The court was here discussing latent defects, of which plaintiff had no knowledge or knew of no fact that would put him upon inquiry. Plaintiff, as an employee of the city of Lodi had a right to assume his employer had provided him a reasonably safe place to work. He also knew the city maintained an inspection department and made regular inspections of its poles and equipment.

In Price v. Northern Electric Ry. Co., 168 Cal. 173 [142 P. 91], it is said:

"In the absence of actual knowledge to the contrary, or circumstances under which he would be held to be required to have such knowledge, he had the right to assume, when directed to assist in removing the scaffolding, that the bent had been so braced that it would not fall when the scaffolding was removed."

In Starr v. Kreuzberger, 129 Cal. 123 [61 P. 787, 79 Am.St.Rep. 92], this rule of law is stated:

"The servant has a right to rely upon the master's inquiry, because it is the master's duty so to inquire, and the servant may justly assume that all these things are fit and suitable for the use which he is directed to make of them. Mr. Justice Temple in the Silveira case said: 'The employee is not required to use any degree of care or diligence to discover [43 Cal. App. 2d 410] defects. He will be held to have assumed the risk only when he knew, and will be held to have known when the defect was so obvious that he must have known or simply refused to open his eyes and see, or when he was put upon inquiry by some discovery or suggestion of danger which it was gross carelessness for him to neglect.'"

[7] This principle is as applicable to an invitee, as was plaintiff, as to that of an employee.

[8] Another instruction is urged by appellant as erroneous. It was dealing with the degree of care required of respondent as affecting the allegation of contributory negligence. The court instructed the jury that the law required of plaintiff that he exercise for his own safety that degree of care which an ordinarily prudent person, with his knowledge and experience would have exercised under similar circumstances.

In Giraudi v. Electric Improvement Co., 107 Cal. 120 [40 P. 108, 48 Am.St.Rep. 114, 28 L.R.A. 596], the court, in considering the refusal to give an instruction with reference to contributory negligence, said:

"The instruction asked had reference only to the alleged contributory negligence of plaintiff. As to that it has been said: 'As there are different classes in society, with widely different degrees of intelligence, the plaintiff was not required to exercise more care than is usual under similar circumstances among careful and prudent persons of the class to which he belongs.'" (Shearman and Redfield on Negligence, sec. 87.)

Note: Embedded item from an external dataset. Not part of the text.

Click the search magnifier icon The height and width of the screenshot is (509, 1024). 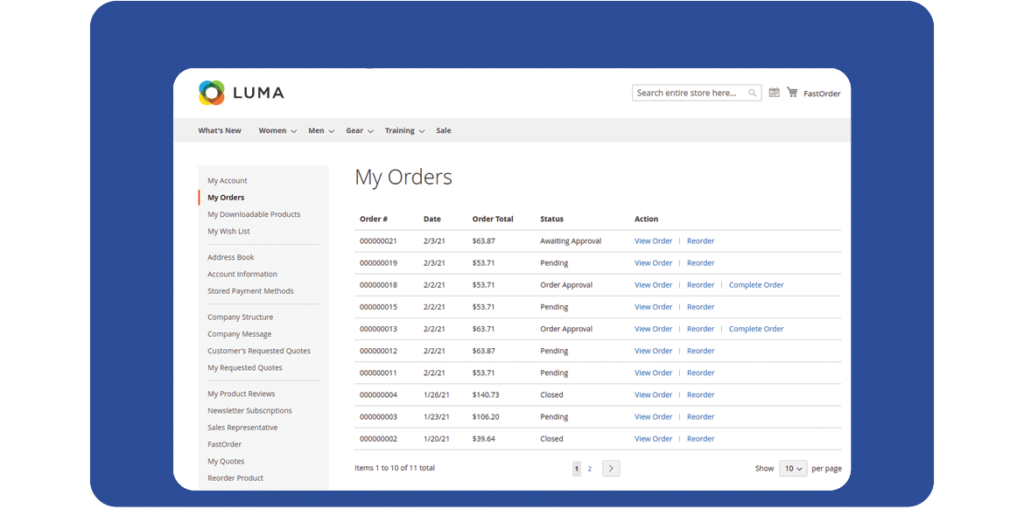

Plaintiff testified he had experience in handling high voltage wires and fully appreciated their dangerous qualities, and that he should take every precaution to protect himself. Even if it might be argued that in some instances the instruction would sanction a lower standard of care by one than by another with more knowledge and experience, in the instant case that condition from the evidence did not exist and appellant could not have been prejudiced by the instruction even if subject to criticism.

[9] Finally it is claimed certain of the jury were guilty of prejudicial misconduct. On next to the last day of the trial the jury were taken to view the scene of the accident and the pole. They were accompanied by the judge and respective counsel. While at the scene, one of the jurors, [43 Cal. App. 2d 411] in the presence of counsel, made certain measurements of the pole by means of a small caliper. Another juror inserted his hand in a cavity in the side of the pole.

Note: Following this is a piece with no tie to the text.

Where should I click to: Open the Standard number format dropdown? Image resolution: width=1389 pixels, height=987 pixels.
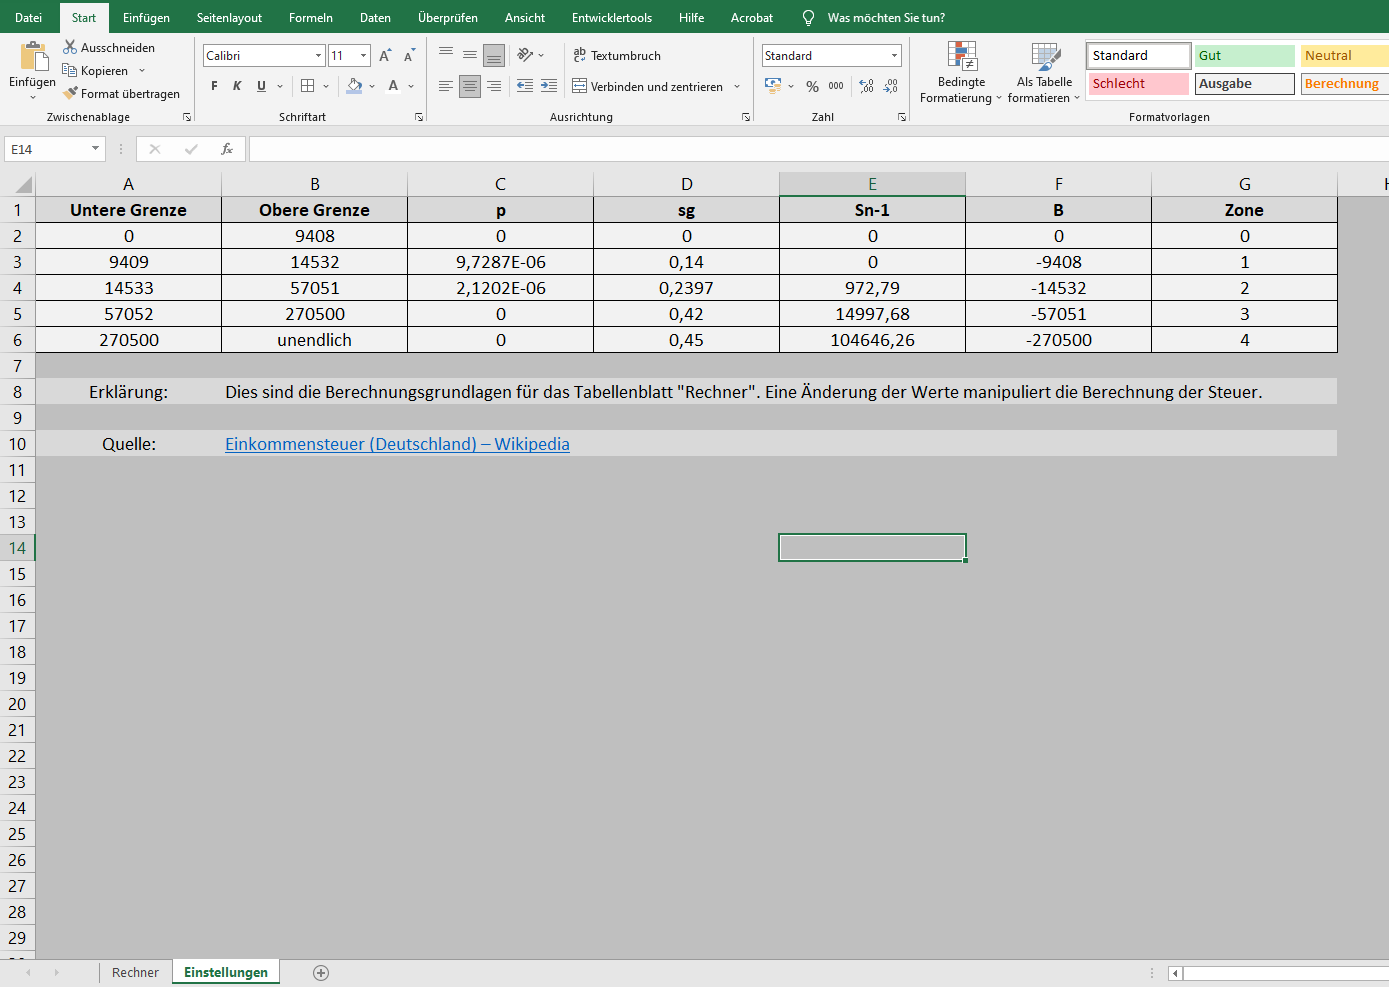pos(894,56)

Counsel for appellant, who assert they saw these acts by the particular jurors, made no objection, did not call the matter to the attention of the court, nor ask any instruction to the jury to disregard such information so obtained. By their failure to act they have waived any objection they might have. (Zibbell v. Southern Pacific Co., 160 Cal. 237 [116 P. 513]; Kershaw v. Tilbury, 214 Cal. 679 [8 PaCal.2d 109].)

After carefully reading the rather lengthy record and studying the authorities by respective counsel we can find no errors of sufficient seriousness to justify a reversal. The judgment is affirmed.

Appellant's petition for a hearing by the Supreme Court was denied May 8, 1941.